* START *

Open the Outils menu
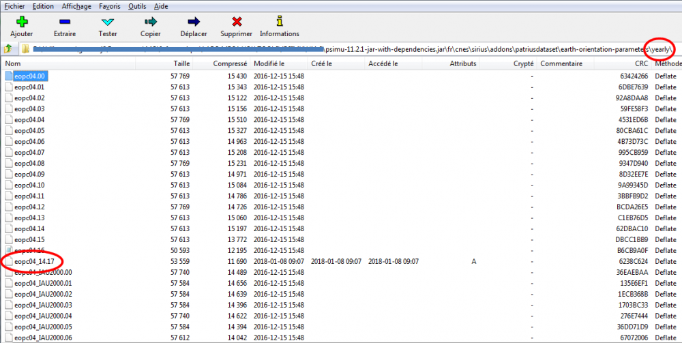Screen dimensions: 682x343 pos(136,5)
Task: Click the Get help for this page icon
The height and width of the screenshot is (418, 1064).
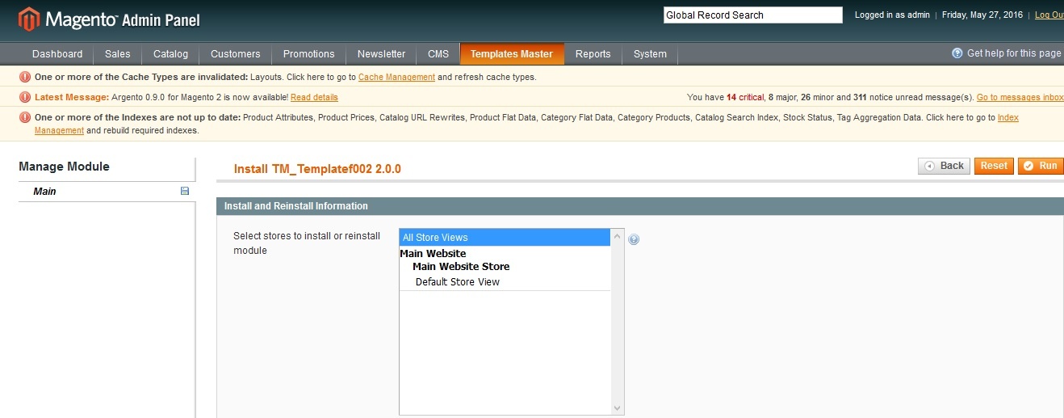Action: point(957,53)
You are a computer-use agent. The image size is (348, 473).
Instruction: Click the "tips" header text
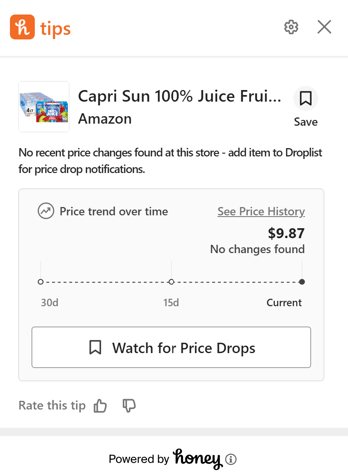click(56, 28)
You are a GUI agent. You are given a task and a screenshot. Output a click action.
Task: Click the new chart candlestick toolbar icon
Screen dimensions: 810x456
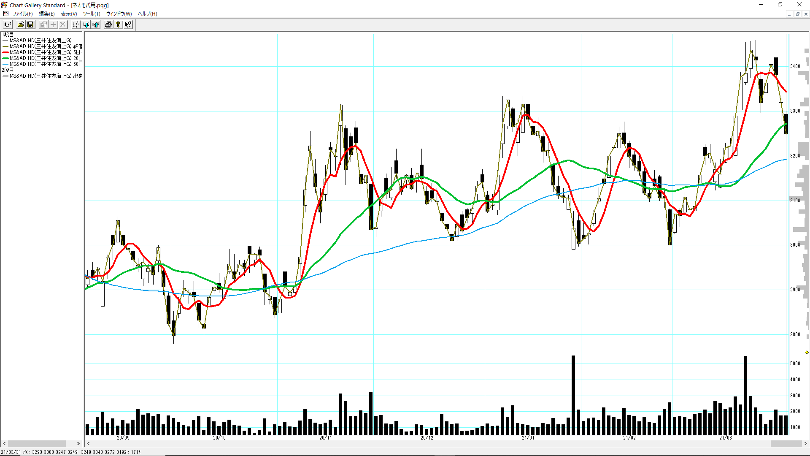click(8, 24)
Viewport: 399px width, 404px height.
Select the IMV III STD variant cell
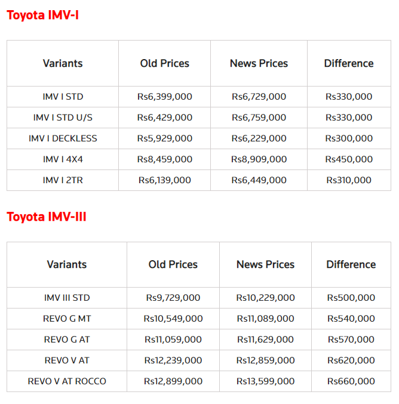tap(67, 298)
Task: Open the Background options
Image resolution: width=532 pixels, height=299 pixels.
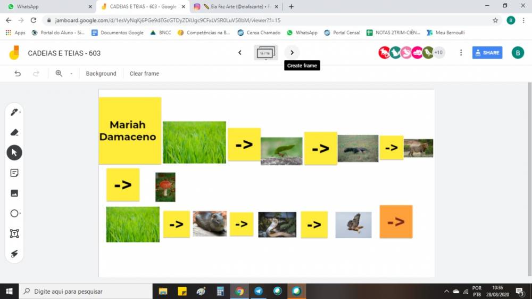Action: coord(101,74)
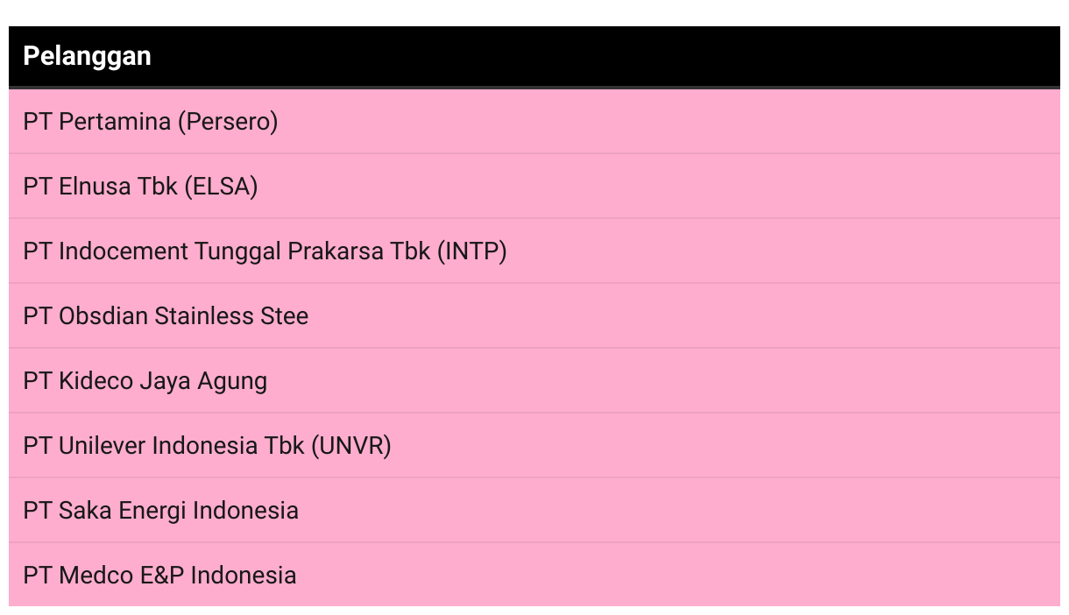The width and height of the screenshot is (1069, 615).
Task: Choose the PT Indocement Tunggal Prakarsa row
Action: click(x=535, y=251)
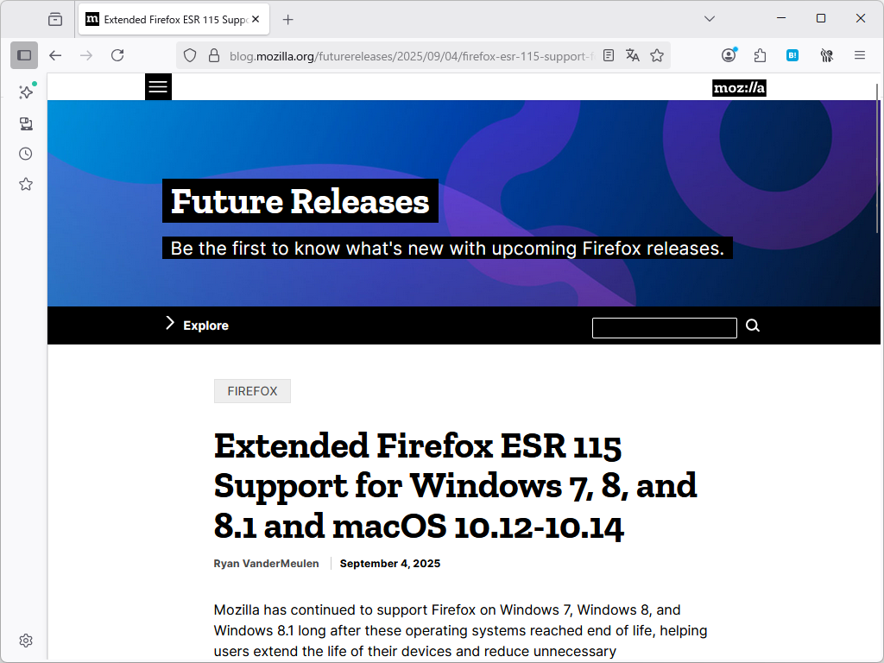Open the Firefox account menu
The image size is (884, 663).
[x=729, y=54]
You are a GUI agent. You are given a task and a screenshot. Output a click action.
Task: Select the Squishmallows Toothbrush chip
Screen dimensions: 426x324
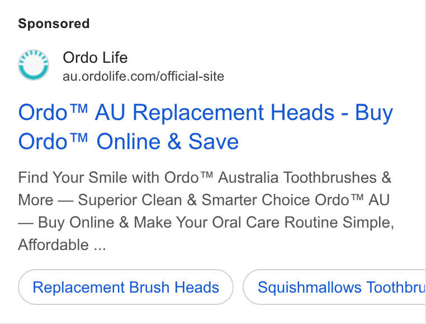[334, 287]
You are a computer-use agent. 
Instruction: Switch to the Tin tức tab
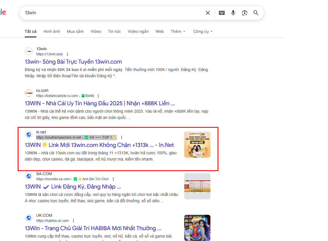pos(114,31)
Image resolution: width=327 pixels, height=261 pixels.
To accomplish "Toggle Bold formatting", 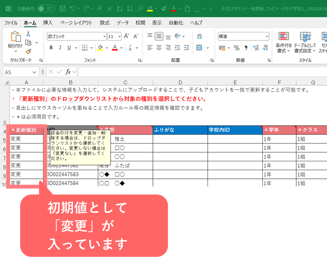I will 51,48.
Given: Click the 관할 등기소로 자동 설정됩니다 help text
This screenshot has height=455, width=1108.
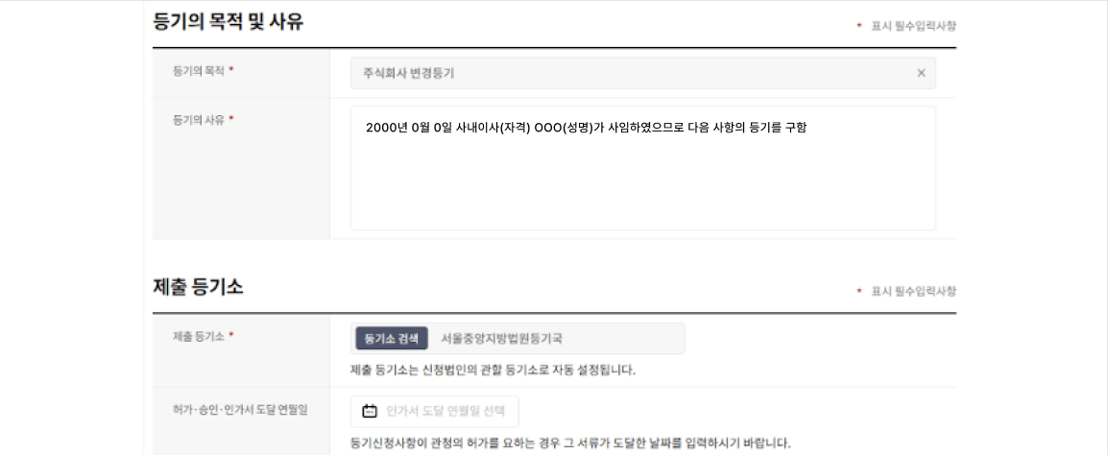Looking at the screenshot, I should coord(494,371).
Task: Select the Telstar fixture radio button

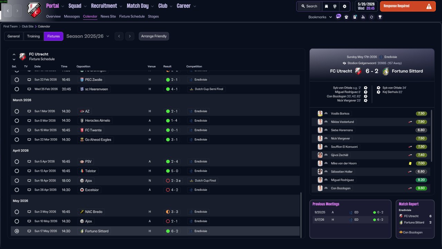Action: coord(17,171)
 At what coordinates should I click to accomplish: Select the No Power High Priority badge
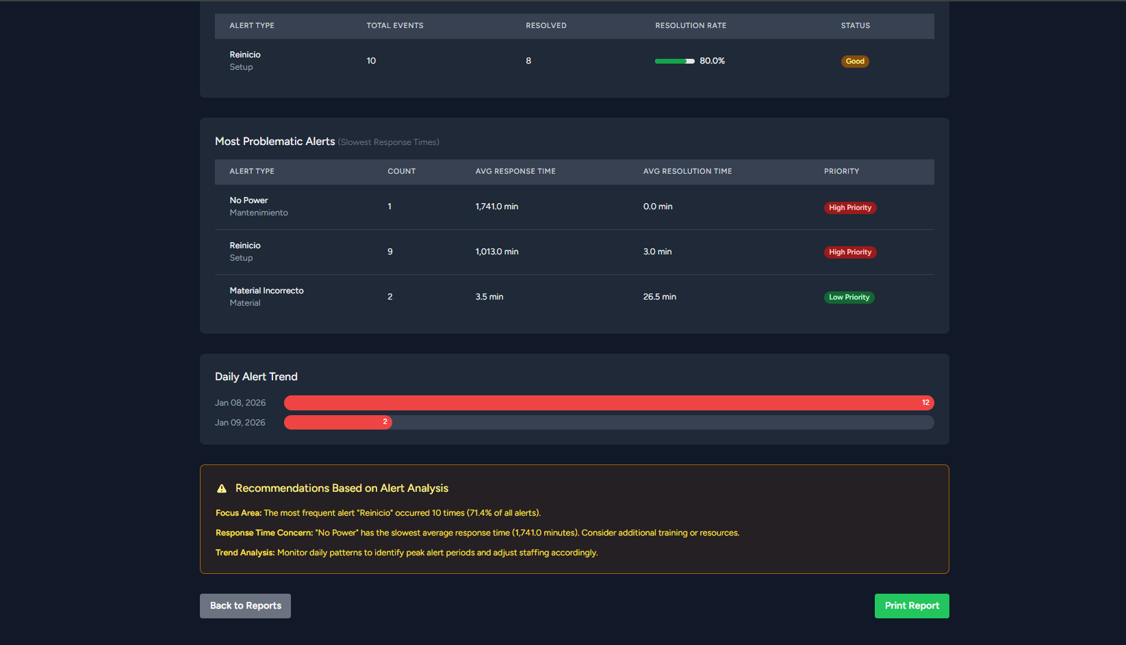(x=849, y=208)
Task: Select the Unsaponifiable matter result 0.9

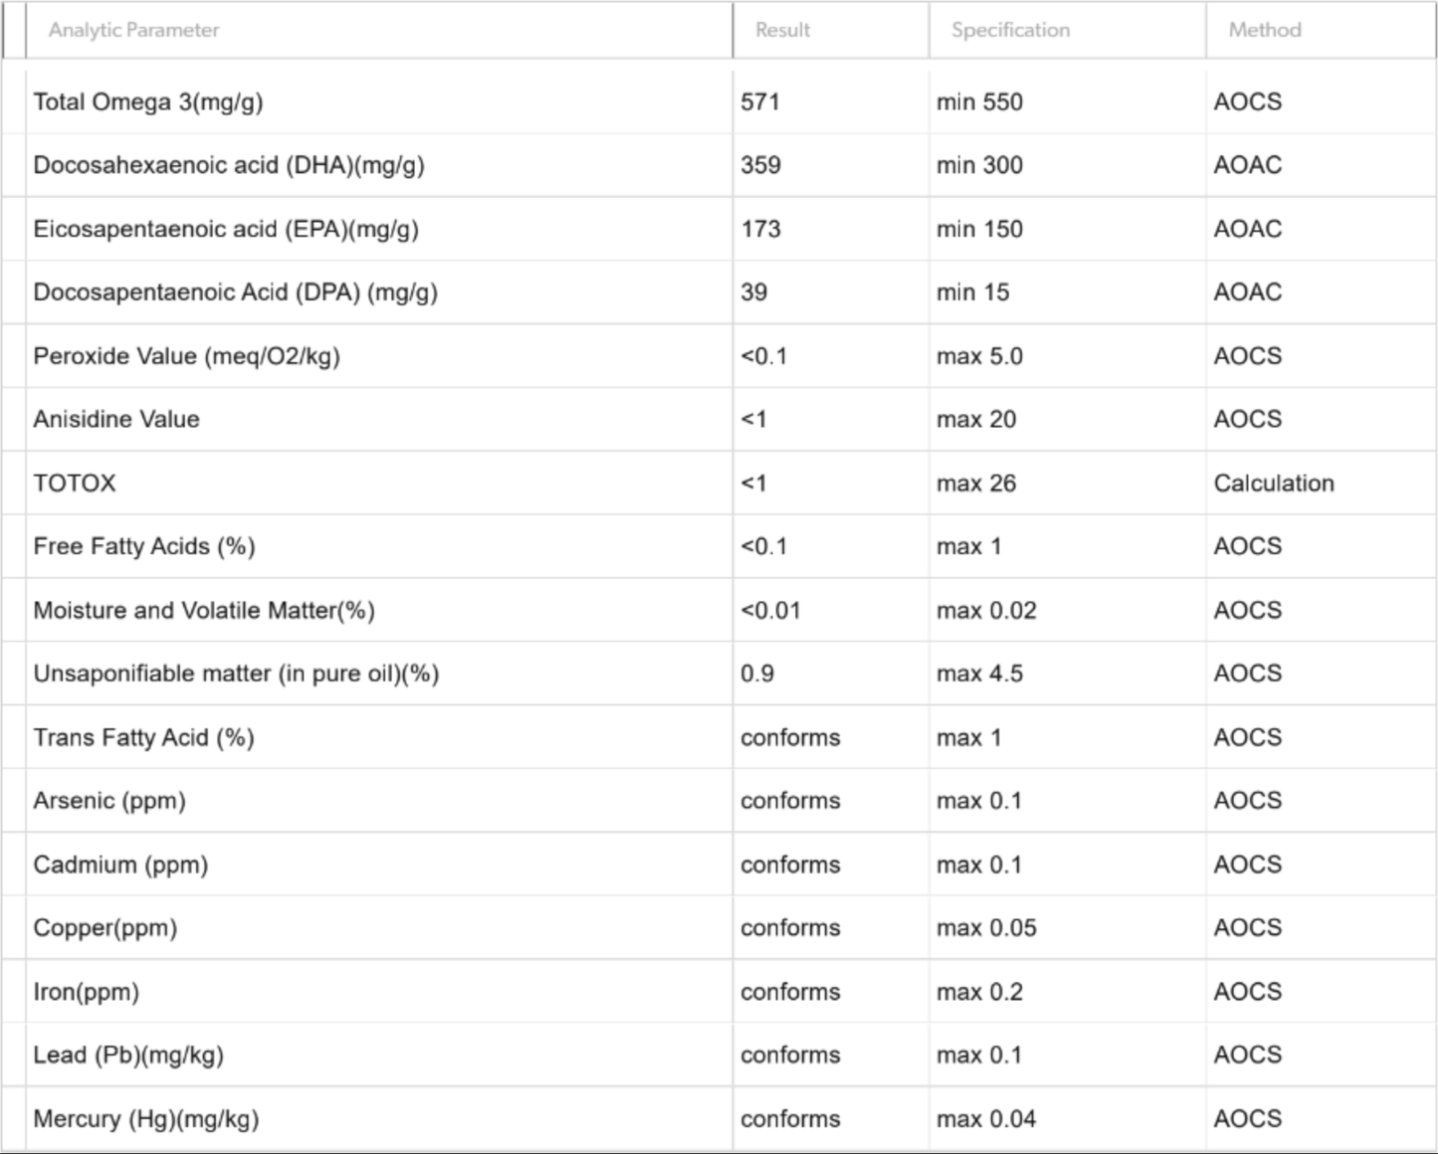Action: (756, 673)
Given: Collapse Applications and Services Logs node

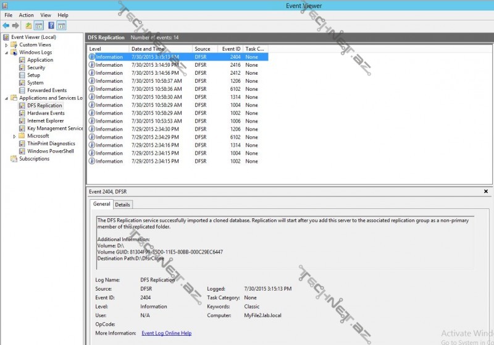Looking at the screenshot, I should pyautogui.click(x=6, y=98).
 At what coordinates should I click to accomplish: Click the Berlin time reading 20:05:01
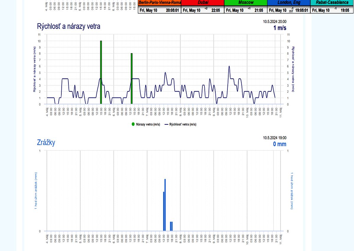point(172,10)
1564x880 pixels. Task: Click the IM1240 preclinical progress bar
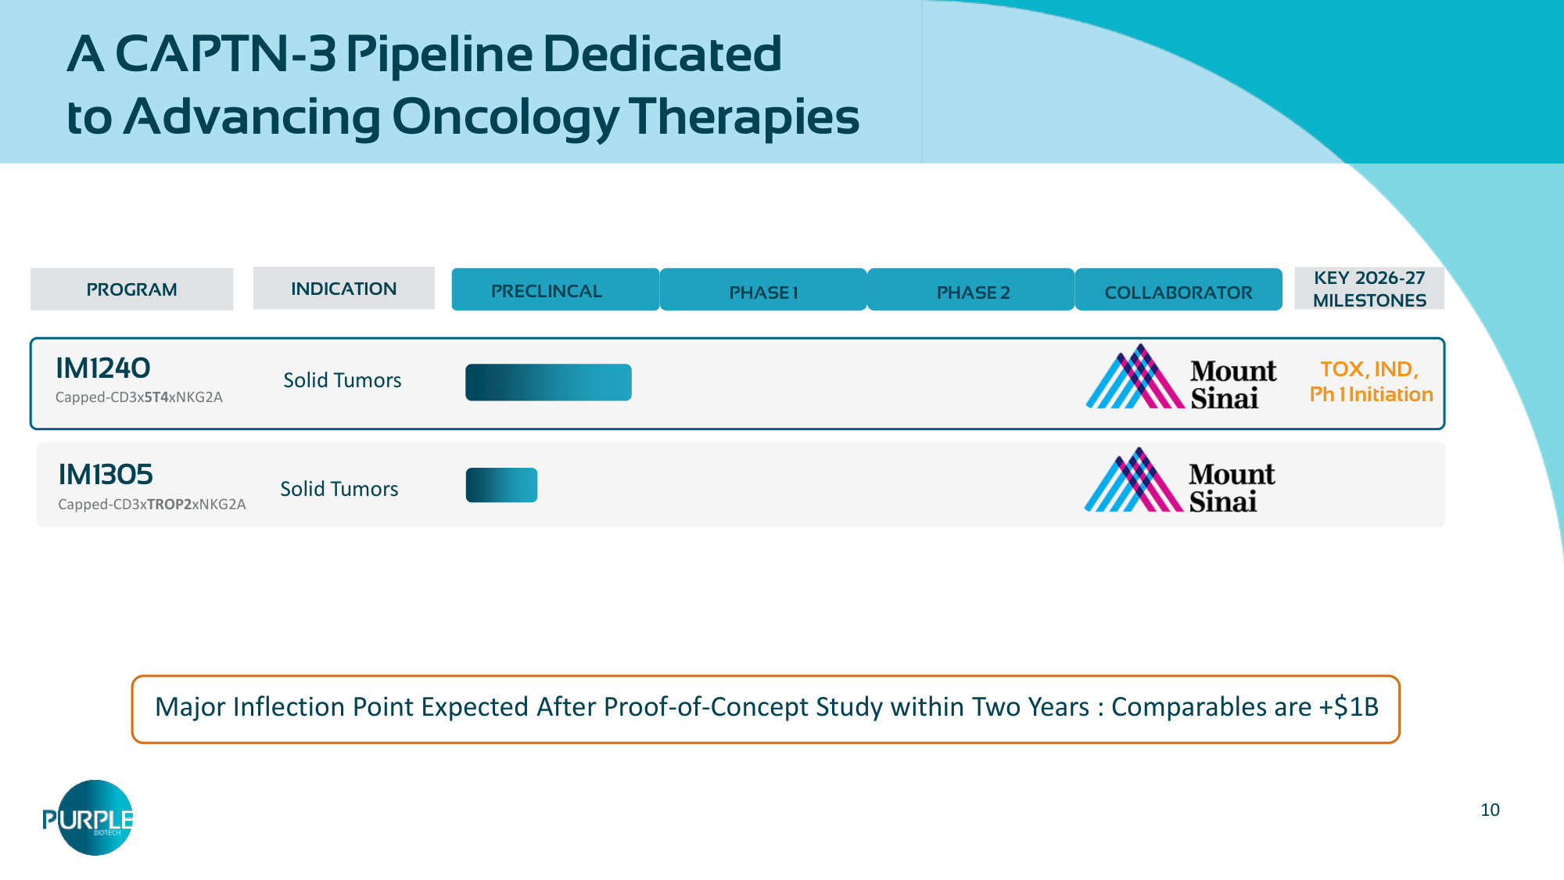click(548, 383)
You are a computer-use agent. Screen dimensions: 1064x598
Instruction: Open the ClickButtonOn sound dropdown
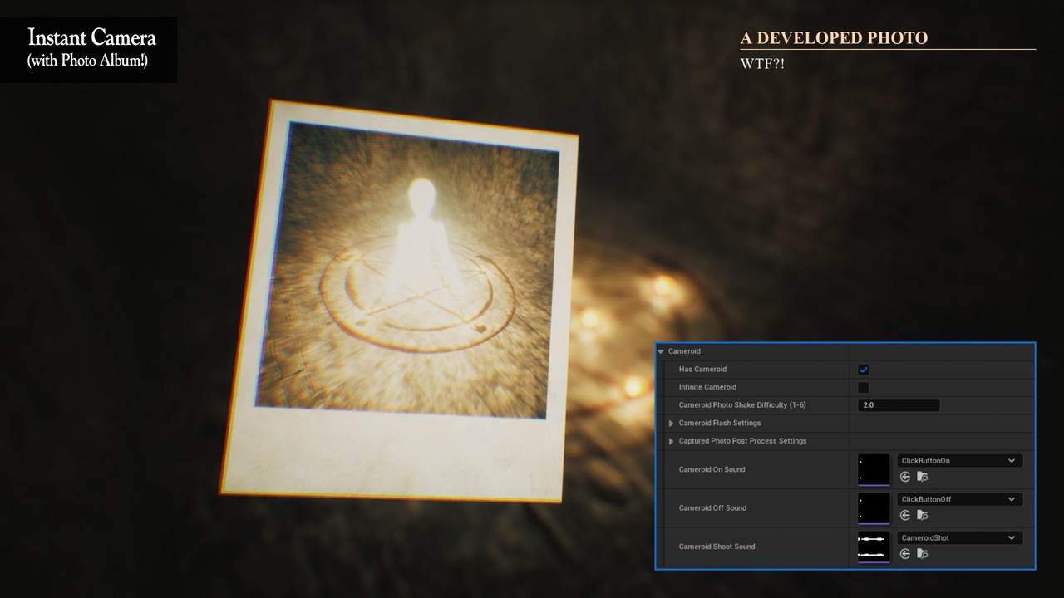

* END *

Task details: List each line in the data above that contains the string "computer". Case counts.

Answer below:
You are a computer-use agent. The image size is (348, 473).
You are a computer-use agent. 
You are a computer-use agent. Screen dimensions: 1064x598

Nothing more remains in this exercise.